FIG. 1 is a cross-sectional view showing a structural example of an electroluminescent device according to the present invention, FIG.
The figure is a luminance 1 luminous efficiency-voltage characteristic diagram of the same elements of Example 2 and Comparative Examples 4.5. 2.7... Electrode, 3,5... Dielectric layer, 4... Light emitting layer, 5a... Insulating thin film layer, 5b... Semi-insulating thin film layer, 6... Niobium oxide layer Patent applicant: Hitachi Maxell, Ltd. (1 other person)

Claims (3)

[Claims] (1) In a double-insulated electroluminescent element in which a light-emitting layer and dielectric layers sandwiching the light-emitting layer from both sides are arranged between opposing electrodes, at least one of which is transparent,
A niobium oxide layer is formed between at least one electrode and the dielectric layer, and the dielectric layer located between the niobium oxide layer and the light emitting layer is in contact with the semi-insulating thin film layer that is in contact with the niobium oxide layer and the light emitting layer.
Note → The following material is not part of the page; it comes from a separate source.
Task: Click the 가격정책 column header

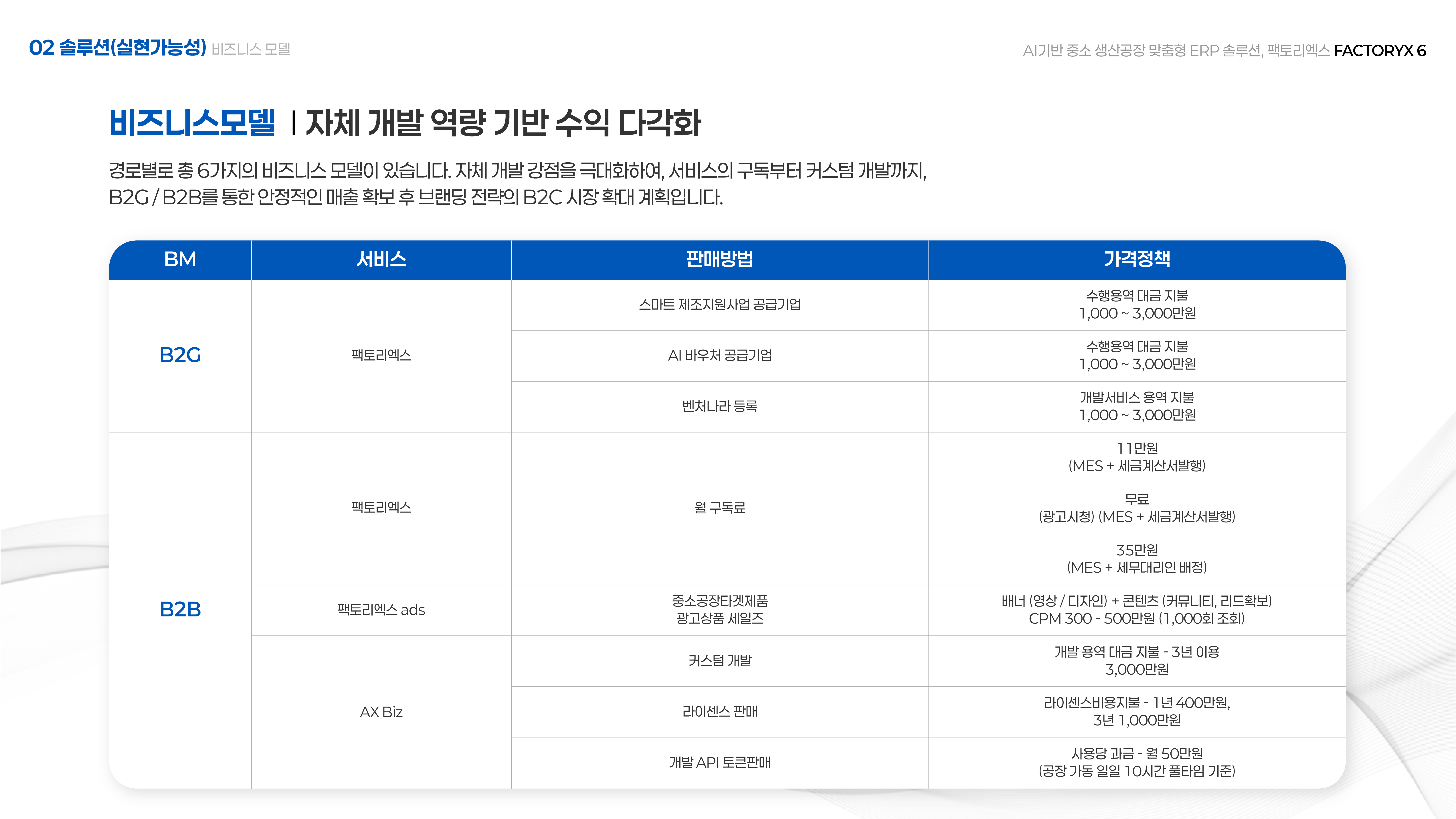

An electroluminescent element characterized by having a two-layer structure with an insulating thin film layer. (2) Y_2O_3, Ta_2O_ in which the semi-insulating thin film layer is formed by electron beam evaporation or sputtering
3, Sm_2O_3, BaTiO_3, BaTa_2O
The electroluminescent device according to claim 1, comprising a thin film selected from _6. (3) SiO in which the insulating thin film layer is formed by electron beam evaporation, sputtering or CVD
2, Si_3N_4, Al_2O_3, AlN, SiA
The electroluminescent device according to claim 1 or 2, comprising a type of thin film selected from lON.